AL - Comment en es-tu venu à travailler sur les fourmis?
JD – J’étais, depuis tout jeune, décidé à faire de l’entomologie, avec un vague curiosité pour les sauterelles. Quand j’ai été pris au DEA d’Entomologie de Paris VI, j’ai rencontré différents chercheurs pour trouver un sujet de recherche auxquels j’exposai mon intérêt pour le Brésil, puisque je venais d’épouser une brésilienne. De fil en aiguille, j’ai rencontré Charles Descoins, de l’INRA, et Claudine Masson, du CNRS, qui avaient en vue une collaboration avec l’INRA de Guadeloupe pour travailler sur les fourmis champignonnistes. « La Guadeloupe, c’est déjà la moitié du chemin pour le Brésil » m’a t-on dit alors. Après avoir fait le DEA à la Station de Recherche sur l’Abeille et les Insectes Sociaux, INRA/CNRS, de Bures-sur-Yvette, où j’ai déjà commencé à travailler sur Acromyrmex octospinosus, je suis parti comme Volontaire de l’Aide Technique (service militaire) à Petit-Bourg en Guadeloupe, dans le laboratoire d’Alain Kermarrec. Je suis ensuite retourné chez Claudine Masson, à Bures sur Yvette pour terminer le Doctorat. Tout cela a commencé fin 1980, j’ai eu l’opportunité de cotoyer de nombreux entomologistes pendant toute cette période, et je n’ai jamais (ou presque) cessé d’étudier les fourmis depuis.

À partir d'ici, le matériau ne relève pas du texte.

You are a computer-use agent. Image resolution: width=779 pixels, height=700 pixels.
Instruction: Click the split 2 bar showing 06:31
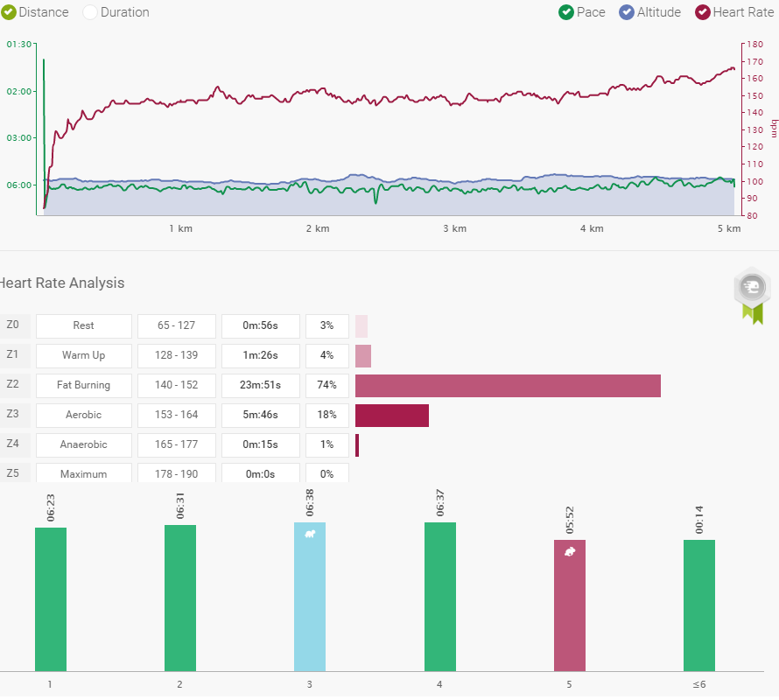[180, 598]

AL - Tu es français, mais tu travailles au Brésil. Comment devient-on chercheur au Brésil ?
JD – C’est à la fois un concours de circonstances et la saisie d’une opportunité. Je ne crois pas que cela fonctionnerait encore aujourd’hui de cette façon. Après avoir défendu la thèse fin 1984, je suis venu au Brésil avec quelques exemplaires de celle-ci sous le bras (pour la propagande) afin de visiter des universités et centres de recherche où j’avais repéré des gens qui publiaient sur les hyménoptères sociaux. Grâce à une aide financière que m’avait procuré ma directrice de thèse, j’ai pu voyager dans tous les coins du Brésil pendant trois semaines. Les gens que j’ai visités à cette occasion se sont montrés souvent intéressés par mon profil (j’ai d’ailleurs collaboré avec plusieurs d’entre eux par la suite), mais c’est au Centre de Recherche sur le Cacao, dans le sud de Bahia, que j’ai reçu l’accueil le plus direct, avec une proposition d’emploi à la clef. Cependant pour y arriver, il m’a fallu rentrer en France, demander un visa d’immigrant, déménager vers le Brésil et attendre encore environ un an (c’était l’époque de la transition vers la démocratie au Brésil et, bureaucratie oblige, il a bien fallu que l’administration s’organise). Cela a été un peu long pour l’époque, mais je me rends compte combien j’ai été chanceux car je n’ai pas eu besoin de participer d’une sélection ni de moisir de longues années en stages ou en formations post-doctorales comme beaucoup de jeunes chercheurs européens ou brésiliens aujourd’hui et qui attendent LE concours. J’ai commencé donc à travailler au Centre de Recherche sur le Cacao en avril 1986 et j’y suis toujours aujourd’hui. Par la suite j’ai même pris la nationalité brésilienne et j’ai fait un concours à l’Université d’Etat Santa Cruz où j’enseigne à mi-temps.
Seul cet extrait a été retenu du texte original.